C’est là que nous devons revenir au point de vue de l’énonciateur pour introduire une
dimension éthique de la parole. Par éthique, nous entendons les principes qui devraient régir la
production de parole afin de lui assurer sa validité. La rhétorique et le decorum sont des conditions
nécessaires, mais certainement pas suffisantes pour qu’on puisse dire de quelqu’un qu’il a bien parlé.
Il faut d’autres qualités qui tiennent à la personne de l’orateur, son ethos, et qu’on réunit sous le terme
d’éloquence. D’après Cicéron, l’éloquence est un talent naturel qui permet à l’orateur de plaire,
d’instruire et d’émouvoir. Et il considère l’émotion partagée entre l’orateur et le public comme le
sommet du talent oratoire. En effet, c’est bien la sensibilité de l’orateur qui atteint le mieux son objectif
en étant partagée par son public qui succombe à l’émotion. Rappelons que ce terme d’émotion
suggère un mouvement de l’âme, soit une altération du sentiment qui a plus de force sur l’esprit du
destinataire, durant le discours, que l’appel à la raison ou le brio technique. C’est ce que prouve
Corneille lorsqu’il écrit le discours final d’Auguste, dans Cinna, qui donne de l’ampleur à sa
démonstration de clémence par l’usage de la poésie dramatique, en recourant au rythme musical du
vers et à la force des images, au lieu de se cacher derrière une rhétorique calculée ou des
raisonnements froids. L’émotion emporte alors l’auditoire et le persuade de la grandeur et de la
sincérité de l’orateur. Il faut ici bien distinguer cet usage de l’ethos, la dignité de l’orateur, et du pathos,
la passion qui enflamme le discours, du « decorum » vu précédemment : il ne s’agit plus ici d’un
Octavien calculateur prêt à tous les mensonges pour réussir son discours et atteindre le pouvoir, mais
d’un Auguste sûr de son pouvoir qui peut se permettre de donner une image crédible de sa puissance,
magnifiée par le talent poétique de l’auteur.

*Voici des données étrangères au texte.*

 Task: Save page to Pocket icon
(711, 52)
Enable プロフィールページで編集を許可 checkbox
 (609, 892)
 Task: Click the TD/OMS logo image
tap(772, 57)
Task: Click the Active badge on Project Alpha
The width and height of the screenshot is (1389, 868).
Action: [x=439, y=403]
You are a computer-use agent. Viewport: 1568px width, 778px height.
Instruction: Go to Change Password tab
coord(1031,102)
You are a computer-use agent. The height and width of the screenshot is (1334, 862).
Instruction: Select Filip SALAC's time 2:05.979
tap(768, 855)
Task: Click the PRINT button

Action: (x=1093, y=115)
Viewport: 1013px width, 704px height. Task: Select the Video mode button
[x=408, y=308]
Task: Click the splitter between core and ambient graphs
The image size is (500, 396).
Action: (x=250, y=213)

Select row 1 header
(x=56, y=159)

Au terme de cette étude, bien parler nous apparaît comme une alchimie à trouver entre ce qui
relève des qualités personnelles de l’orateur et la beauté sensible de ses mots. C’est bien ce que retient
aussi Cicéron comme qualités cardinales de l’Orateur, au-dessus de la technique qui ne saurait à elle
seule assurer le succès de la parole, et même du « decorum » qui certes est indispensable mais qui
peut aussi bien mener à une parole sincère qu’insincère.